Good news for new and soon-to-be moms! A mother's breast milk may not be as toxic for her baby as she once thought!
PCBs, or polychlorinated biphenols, are a group of industrial chemicals that were developed in the early 1920s and used as coolants and lubricants for various electrical equipment. But by the 1970s, most health organizations recognized PCBs are probable carcinogens that were damaging both to the environment and to human health. The use of PCBs was banned in Sweden in 1972 (PCBs have been banned in the U.S. since 1979) but traces remain in the environment due to the long degradation process. One place these traces have been showing up: a mother's breast milk. But good news is on the horizon..these traces may finally be declining.

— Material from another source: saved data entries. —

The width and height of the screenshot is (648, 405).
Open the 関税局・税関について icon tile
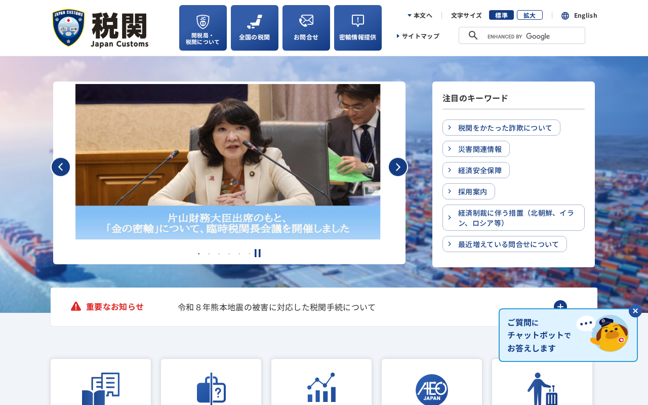(203, 28)
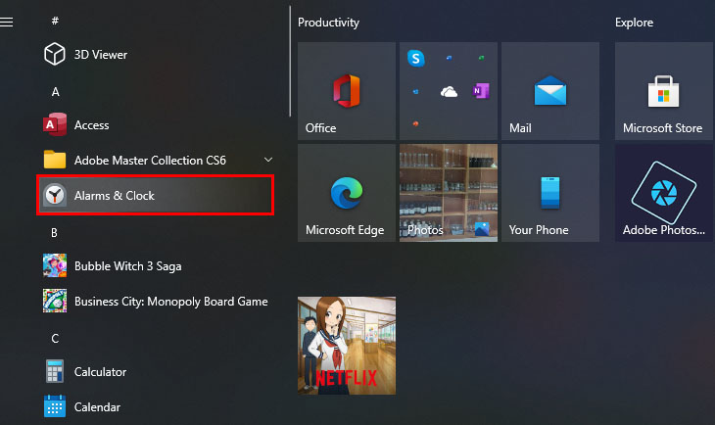715x425 pixels.
Task: Click the Skype icon in the tile folder
Action: pos(416,59)
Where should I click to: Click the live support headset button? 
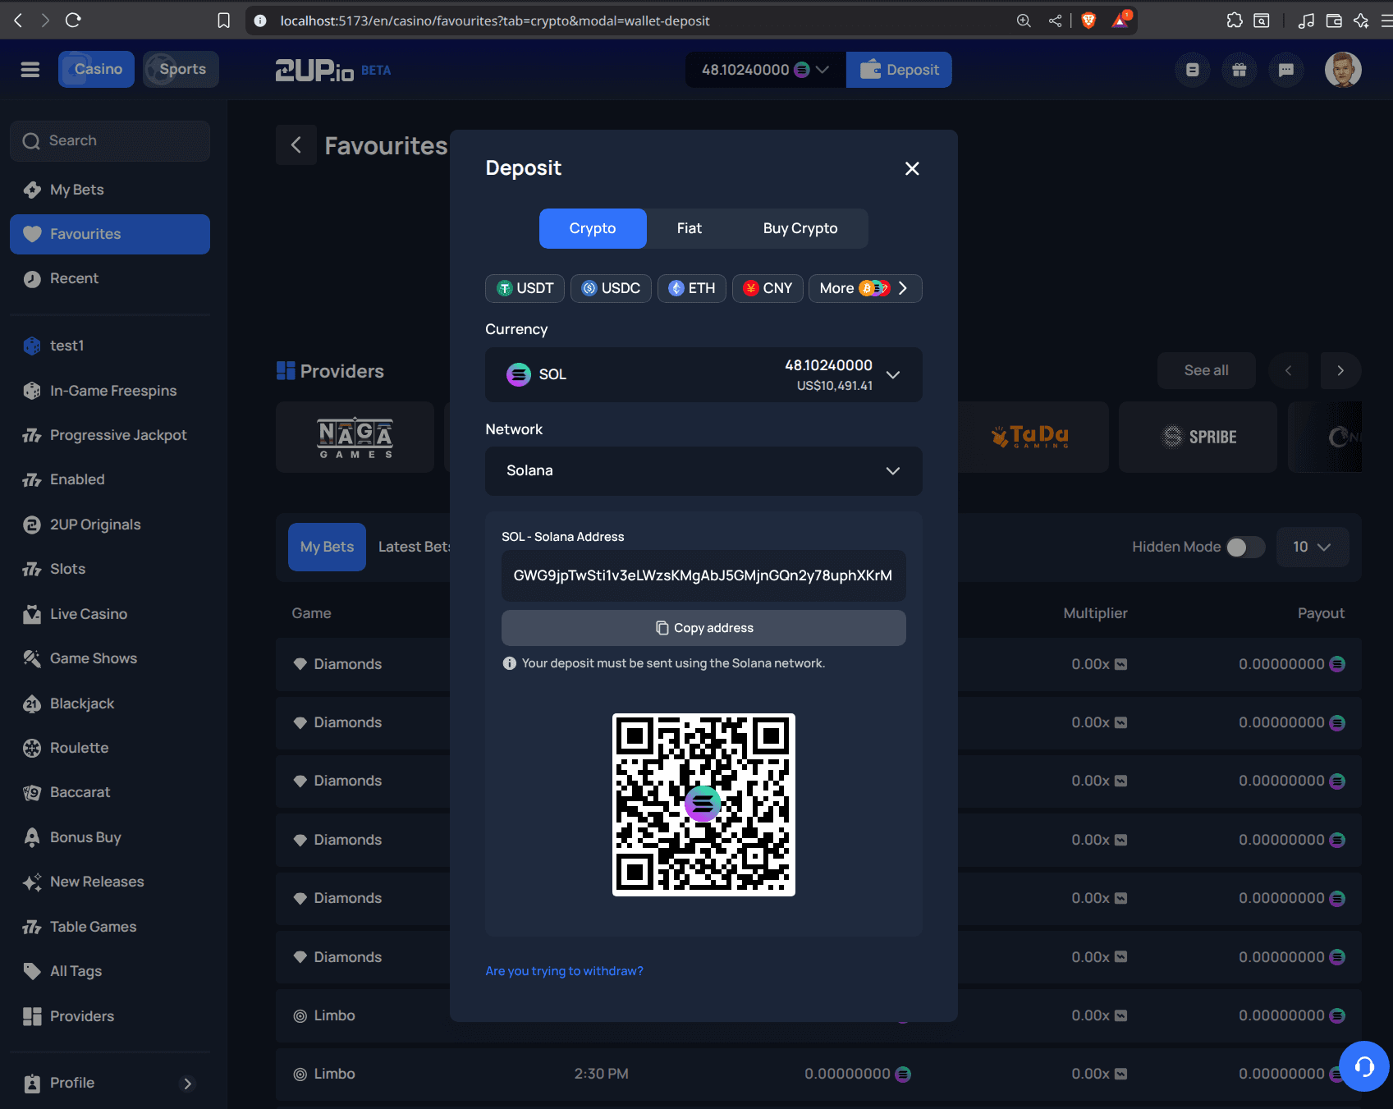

In a recent study published in Sweden's Uppsala Nya Tidning (UNT), researchers analyzed the levels of PCBs, dioxins and several brominated flame retardants that were found in breast milk samples taken from 335 randomly selected women in Uppsala county who gave birth to children between 1996-2006.
The Swedish study found that levels of PCB declined by between 4-9% each year. For the dioxins PCDD and PCDF the levels declined by 5-7% per year. Results were less positive with regard to brominated flame retardants, as the study did not establish a decline in these levels.
Most experts agree that despite the presence of various toxins found in breast milk, it is still superior to formula when it comes to feeding babies. According to Making Our Milk Safe (MOMS), mothers can protect their babies by reducing their own exposure to toxic chemicals found in foods, clothing, and many other products encountered in their daily lives. MOMS recommends eating organic foods to reduce exposure to pesticides, limiting the amount of fish in the diet to reduce exposure to lead and mercury, covering lead paint in homes, choosing cosmetics free of pthalates, using glass rather than plastic, and wearing clothing made of natural fibers which do not require dry cleaning to avoid exposure to harmful cleaning solvents.